Saved entries:
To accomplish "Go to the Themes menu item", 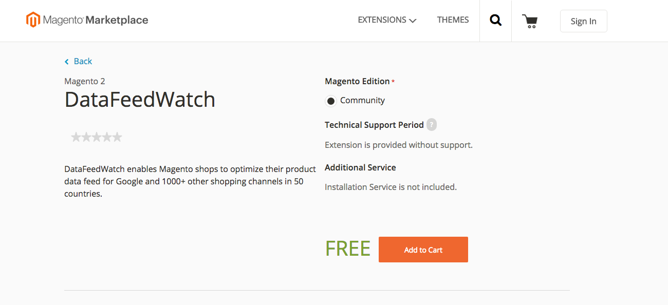I will pyautogui.click(x=453, y=20).
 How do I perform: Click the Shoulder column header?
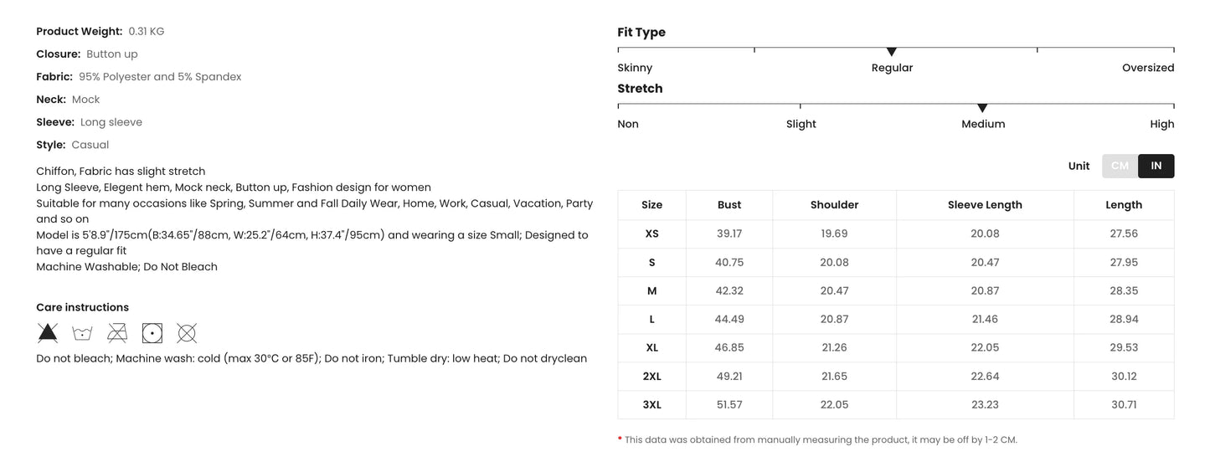[x=834, y=205]
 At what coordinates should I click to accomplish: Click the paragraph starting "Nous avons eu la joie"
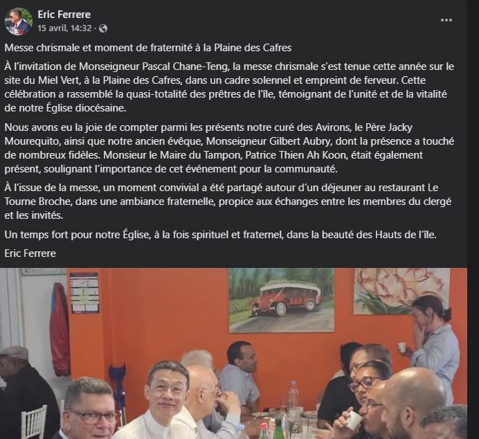click(229, 148)
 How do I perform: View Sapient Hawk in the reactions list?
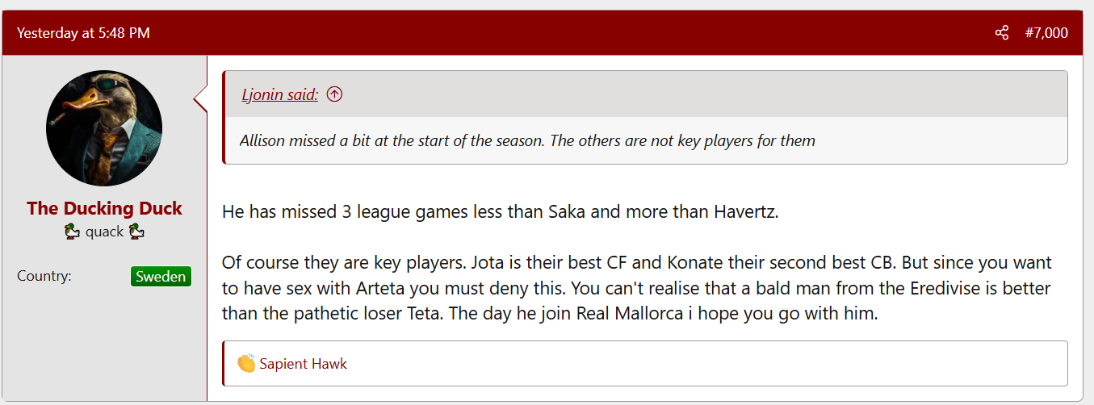click(x=304, y=364)
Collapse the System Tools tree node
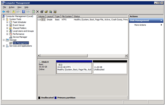Image resolution: width=165 pixels, height=105 pixels. (4, 19)
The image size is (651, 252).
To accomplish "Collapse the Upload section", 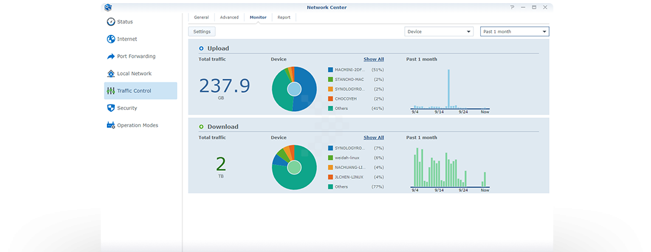I will [201, 48].
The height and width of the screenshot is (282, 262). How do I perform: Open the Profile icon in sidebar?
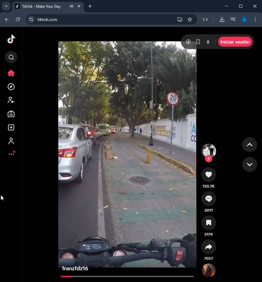click(11, 141)
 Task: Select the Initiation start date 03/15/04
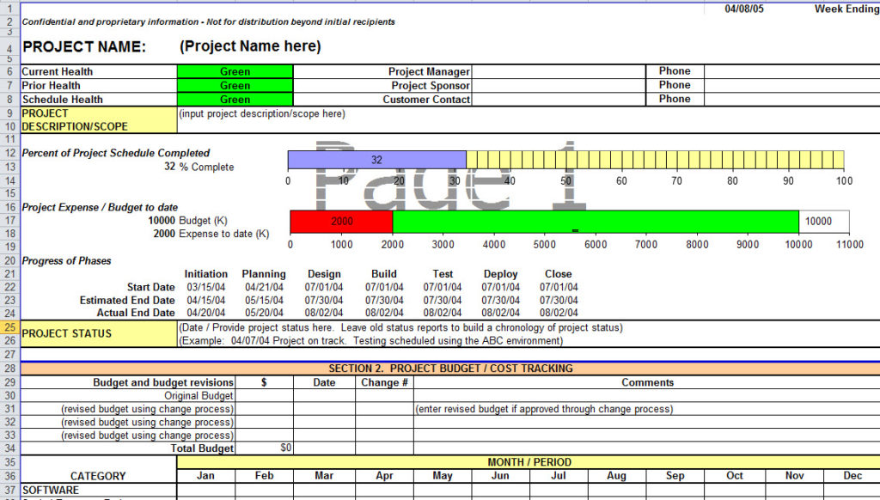tap(205, 287)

*Exercise aim*: Locate the line containing "The height and" in the records above, then output it and every line after it through the last, excluding pictures.

*Answer to this task*:
The height and width of the screenshot is (282, 262). How do I perform: Open the Profile icon in sidebar?
click(11, 141)
 Task: Select the Initiation start date 03/15/04
tap(205, 287)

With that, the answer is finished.